Nature devised an ingenious system many billions of years ago for harnessing the energy of the solar system and turning it into a useable source of energy that would sustain biological life. We really need to understand that all the energy we have here on earth comes from the sun. However we can’t absorb that energy and use it directly. Even if we were sun worshipers, much to our dermatologist chagrins, and baked in the sun all day it would not increase our body’s quantities of energy (however it might help our adrenal glands to take a rest). The way nature devised the transformation of the solar energy from the sun to energy our bodies can use is through plants and their magical plant blood - chlorophyll.
I call it plant blood because in essence that is really what chlorophyll is. If you look at the chemical structure of chlorophyll and the chemical structure of hemoglobin, which is part of our red blood cells, you will see there is only one very small but significant difference. Chlorophyll has magnesium in the center of its molecule, where hemoglobin has iron in the center of its molecule. This becomes significant in the production of oxygen in plants, and the ability to carry oxygen in our bodies.
Once plants absorb the sunlight they can convert that sunlight into a useable source of energy that the plant can then utilize for its own physiological needs. The plant energy is stored in two different forms, carbohydrates and sterols or plant fats. Now comes the cool part! Animals have developed physiological processes of digestion to be able to absorb that plant energy and convert it into a useable form for our body..
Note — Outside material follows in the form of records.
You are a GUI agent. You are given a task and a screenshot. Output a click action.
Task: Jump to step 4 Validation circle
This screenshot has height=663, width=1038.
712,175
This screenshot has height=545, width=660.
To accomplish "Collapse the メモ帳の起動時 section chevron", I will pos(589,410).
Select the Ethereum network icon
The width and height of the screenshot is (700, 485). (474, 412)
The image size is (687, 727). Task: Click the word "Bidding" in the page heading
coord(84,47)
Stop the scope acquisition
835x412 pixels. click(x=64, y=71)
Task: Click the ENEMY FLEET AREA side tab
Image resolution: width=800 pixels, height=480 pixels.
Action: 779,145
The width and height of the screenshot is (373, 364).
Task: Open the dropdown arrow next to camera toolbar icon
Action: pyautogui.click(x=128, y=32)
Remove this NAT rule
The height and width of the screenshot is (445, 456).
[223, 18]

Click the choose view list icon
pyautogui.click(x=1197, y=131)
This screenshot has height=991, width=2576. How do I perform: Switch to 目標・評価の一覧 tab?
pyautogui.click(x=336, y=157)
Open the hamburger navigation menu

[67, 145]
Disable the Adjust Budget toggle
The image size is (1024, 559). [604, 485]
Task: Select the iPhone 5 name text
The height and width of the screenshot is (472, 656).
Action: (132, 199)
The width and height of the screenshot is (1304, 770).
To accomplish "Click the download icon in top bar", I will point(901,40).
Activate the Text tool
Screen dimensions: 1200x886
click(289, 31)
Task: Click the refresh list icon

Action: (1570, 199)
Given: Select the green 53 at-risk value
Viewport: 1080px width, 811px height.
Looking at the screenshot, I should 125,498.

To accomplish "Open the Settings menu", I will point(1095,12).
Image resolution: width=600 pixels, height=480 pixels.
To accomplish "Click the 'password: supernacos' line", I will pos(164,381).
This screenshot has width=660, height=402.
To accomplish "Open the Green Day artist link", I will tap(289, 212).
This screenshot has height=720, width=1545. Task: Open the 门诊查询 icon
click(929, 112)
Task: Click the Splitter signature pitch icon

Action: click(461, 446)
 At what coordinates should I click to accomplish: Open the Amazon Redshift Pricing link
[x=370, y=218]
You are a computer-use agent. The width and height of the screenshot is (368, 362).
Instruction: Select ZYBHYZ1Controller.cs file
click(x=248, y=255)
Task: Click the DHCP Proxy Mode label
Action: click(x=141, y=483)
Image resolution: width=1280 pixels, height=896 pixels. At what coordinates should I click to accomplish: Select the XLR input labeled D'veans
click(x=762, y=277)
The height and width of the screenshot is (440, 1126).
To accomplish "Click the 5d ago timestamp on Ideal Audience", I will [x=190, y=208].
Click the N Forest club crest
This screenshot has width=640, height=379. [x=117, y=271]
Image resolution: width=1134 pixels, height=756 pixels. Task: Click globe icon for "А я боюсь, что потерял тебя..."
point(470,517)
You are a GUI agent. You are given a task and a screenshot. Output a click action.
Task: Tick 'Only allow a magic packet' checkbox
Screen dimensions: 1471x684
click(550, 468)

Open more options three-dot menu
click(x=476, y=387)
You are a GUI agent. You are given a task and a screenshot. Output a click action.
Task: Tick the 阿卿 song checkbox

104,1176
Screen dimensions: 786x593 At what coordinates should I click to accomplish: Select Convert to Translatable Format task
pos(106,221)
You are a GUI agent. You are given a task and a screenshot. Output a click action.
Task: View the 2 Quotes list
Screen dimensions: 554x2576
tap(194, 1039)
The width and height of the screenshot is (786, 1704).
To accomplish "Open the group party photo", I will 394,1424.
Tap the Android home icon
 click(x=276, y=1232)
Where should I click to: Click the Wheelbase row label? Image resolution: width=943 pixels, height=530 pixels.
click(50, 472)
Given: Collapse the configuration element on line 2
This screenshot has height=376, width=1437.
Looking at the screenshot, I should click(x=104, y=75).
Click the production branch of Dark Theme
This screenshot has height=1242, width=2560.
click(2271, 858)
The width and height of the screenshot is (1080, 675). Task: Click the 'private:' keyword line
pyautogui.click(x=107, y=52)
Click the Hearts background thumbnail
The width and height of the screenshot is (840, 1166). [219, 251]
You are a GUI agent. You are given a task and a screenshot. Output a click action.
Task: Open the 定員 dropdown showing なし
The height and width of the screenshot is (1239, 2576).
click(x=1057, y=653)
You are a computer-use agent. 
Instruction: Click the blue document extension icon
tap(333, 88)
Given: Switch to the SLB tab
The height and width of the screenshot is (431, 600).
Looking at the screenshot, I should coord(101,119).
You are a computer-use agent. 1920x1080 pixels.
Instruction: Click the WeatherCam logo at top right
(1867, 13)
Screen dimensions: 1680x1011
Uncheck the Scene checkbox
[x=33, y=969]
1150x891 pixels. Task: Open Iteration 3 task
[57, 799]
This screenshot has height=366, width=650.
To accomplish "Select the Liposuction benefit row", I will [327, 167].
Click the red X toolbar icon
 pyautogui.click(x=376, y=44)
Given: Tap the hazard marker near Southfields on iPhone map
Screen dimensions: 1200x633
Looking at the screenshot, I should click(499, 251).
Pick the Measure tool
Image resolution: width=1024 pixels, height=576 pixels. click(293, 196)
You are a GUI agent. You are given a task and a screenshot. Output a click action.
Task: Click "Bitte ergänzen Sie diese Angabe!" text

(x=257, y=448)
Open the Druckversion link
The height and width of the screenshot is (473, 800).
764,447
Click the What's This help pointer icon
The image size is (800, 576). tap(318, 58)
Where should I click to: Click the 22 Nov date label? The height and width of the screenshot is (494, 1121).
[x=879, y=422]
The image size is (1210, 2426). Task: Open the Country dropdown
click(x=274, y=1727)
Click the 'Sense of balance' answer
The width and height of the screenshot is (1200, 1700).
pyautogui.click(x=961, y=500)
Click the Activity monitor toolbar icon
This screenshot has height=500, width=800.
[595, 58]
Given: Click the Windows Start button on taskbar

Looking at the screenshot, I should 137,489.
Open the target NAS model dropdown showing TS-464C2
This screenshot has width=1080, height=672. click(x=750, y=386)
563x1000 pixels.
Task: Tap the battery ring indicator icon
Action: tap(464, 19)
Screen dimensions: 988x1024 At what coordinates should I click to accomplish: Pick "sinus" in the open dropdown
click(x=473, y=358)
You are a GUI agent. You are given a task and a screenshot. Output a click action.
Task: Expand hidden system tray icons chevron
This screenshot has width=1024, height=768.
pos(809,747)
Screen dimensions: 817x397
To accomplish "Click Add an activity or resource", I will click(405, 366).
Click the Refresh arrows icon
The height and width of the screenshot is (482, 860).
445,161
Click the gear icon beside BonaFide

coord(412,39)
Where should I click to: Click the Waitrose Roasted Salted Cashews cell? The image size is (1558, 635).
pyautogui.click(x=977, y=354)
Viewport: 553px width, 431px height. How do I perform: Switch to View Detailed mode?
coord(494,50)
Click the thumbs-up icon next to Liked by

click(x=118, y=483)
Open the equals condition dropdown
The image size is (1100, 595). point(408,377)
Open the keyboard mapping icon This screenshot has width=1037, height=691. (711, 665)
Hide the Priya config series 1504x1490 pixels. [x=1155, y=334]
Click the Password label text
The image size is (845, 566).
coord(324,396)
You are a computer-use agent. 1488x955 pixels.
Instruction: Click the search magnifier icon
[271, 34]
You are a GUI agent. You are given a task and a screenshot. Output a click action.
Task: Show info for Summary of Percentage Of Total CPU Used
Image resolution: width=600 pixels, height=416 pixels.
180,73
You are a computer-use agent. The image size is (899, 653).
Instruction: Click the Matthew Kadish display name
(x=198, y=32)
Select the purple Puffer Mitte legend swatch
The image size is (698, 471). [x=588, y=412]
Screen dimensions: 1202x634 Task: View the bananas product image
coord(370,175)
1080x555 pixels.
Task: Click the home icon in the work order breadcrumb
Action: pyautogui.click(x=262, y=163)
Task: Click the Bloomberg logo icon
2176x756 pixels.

We have very tiny little cell structures in our bodies called mitochondria; in fact all plants and animals do. The mitochondria are the cell’s powerhouse generating energy from fats and carbohydrates and turning it into adenosine triphosphate (ATP). ATP is the real energy molecule that we need to function in our bodies. So to go from sunlight to ATP there are some amazing transformations that need to take place. Lets put it in a timeline: first the plant absorbs the sunlight and converts it into carbohydrates, or it converts those carbohydrates into plant fat sterols for use at a later date. Next we have higher-level organisms like cows or deer that can eat those grasses or plants and be able to digest them and remove the carbohydrates and sterols for use in their bodies. The energy gets put into the cells of the animals for utilization or can be stored as fat or glycogen in the livers for use at a later time also. Then we eat the cow or deer and we can use those fats that were converted by the cow or deer into energy our own body can use.
The whole process of this could fill a text book and is very complicated biochemically but I want you to understand that the energy we use in our bodies goes through a big transformation before you can utilize it. What we really want is to be able to use the energy we have as efficiently as possible. Our two main energy sources are carbohydrates and fats both of which get changed to ATP.
Looking at the energy pay out of the different molecules you will find you produce twice as much energy from fat then from carbohydrates. However it takes more time to get the energy out of fat because of the chemical processes where it is much easier to get energy out of carbohydrates, you just don’t get as much.
When you eat highly refined sugar foods the body will burn that energy very quickly. You could imagine trying to heat your house by burning paper in the winter, you get a big flame really quickly, but then the fire dies quickly too and you are still cold. Using fat for energy is like burning wood, you get a much slower burn and you stay warmer longer. In a society where obesity is becoming very prevalent you would think we would have so much energy we could solve all the worlds problems, because again fat is just stored energy. In order to use the fat we have we need to do longer slower activities to burn it, like walking or hiking for an hour or more. To have more energy we need to stop consuming refined carbohydrates and consume more vegetables, proteins and good fats. If we make those dietary changes our body will burn the stored energy we have and we will feel better, and be able to accomplish more with the time that we have.